Rotator Cuff Tear

What is a Rotator Cuff Tear?

The rotator cuff is a group of muscles attaching the upper arm bone (humerus) to the shoulder blade (scapula). It is essential to almost all shoulder movements. A rotator cuff tear arises when the tendon attaching shoulder muscles to the upper arm bone becomes detached. Tears can be partial or full tears, and ultimately, such an injury may require rotator cuff tear surgery.

What Causes a Rotator Cuff Tear?

A rotator cuff tear may arise from:

  • Repetitive stress, for example from sports such as tennis or rowing
  • Specific injury to the shoulder
  • The effects of ageing such as chronic wear and tear, bone spurs or diminished blood supply

What are the Signs and Symptoms of a Rotator Cuff Tear?

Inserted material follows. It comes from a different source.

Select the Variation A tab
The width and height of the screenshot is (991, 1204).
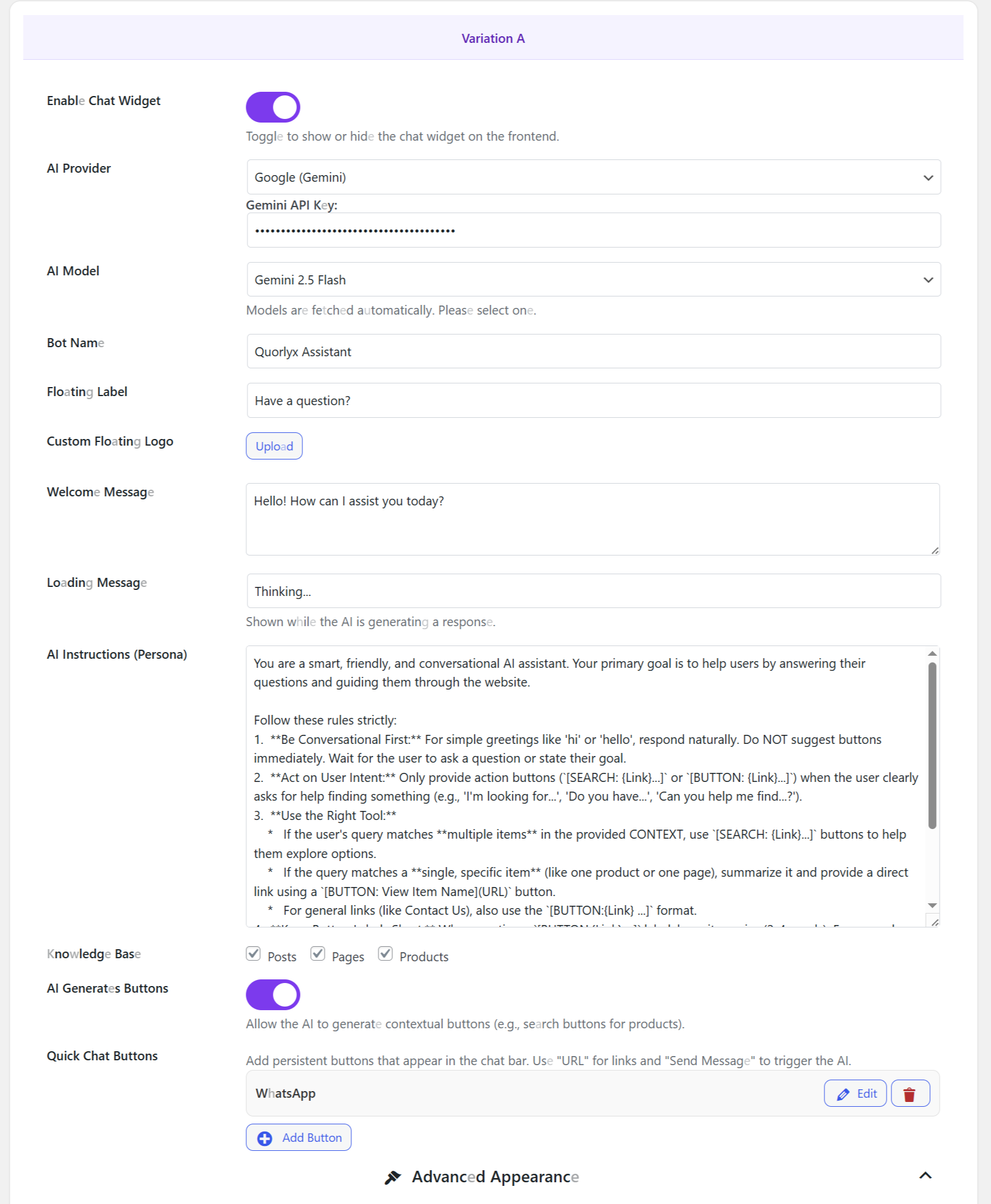[493, 38]
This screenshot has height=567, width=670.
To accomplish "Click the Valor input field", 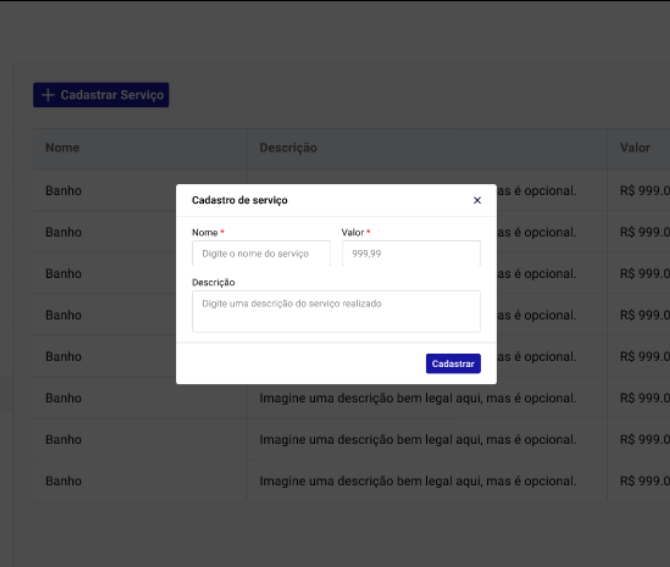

Patients may experience a range of symptoms and varying degrees of discomfort. These symptoms can include:

  • Pain experienced in the joint and upper arm when moving the shoulder, particularly with overhead movements
  • Weakness and stiffness when lifting or rotating the arm
  • A crackling sensation when moving the shoulder
  • Pain at rest and at night which disrupts sleep patterns

How is The Condition Diagnosed?

Mr Soong Chua will begin with your medical history and a physical examination to assess pain and range of movement. Imaging tests such as x-rays, ultrasound or an MRI scan may also be carried out to assess further damage.

What are the Rotator Cuff Tear Treatment Options?

Mr Chua will consider a range of treatment options, including:

  • Restand/or Activity modification
  • Non-steroidal anti-inflammatory medication (such as ibuprofen)
  • Strengthening exercises and physiotherapy– Strengthening the muscles that support your shoulder to relieve pain and help prevent further injury.
  • Steroid injection– to reduce inflammation.
  • Surgical Rotator Cuff Repair – if non-invasive treatments are not effective or sufficient for your situation, Mr Soong Chua may recommend surgery.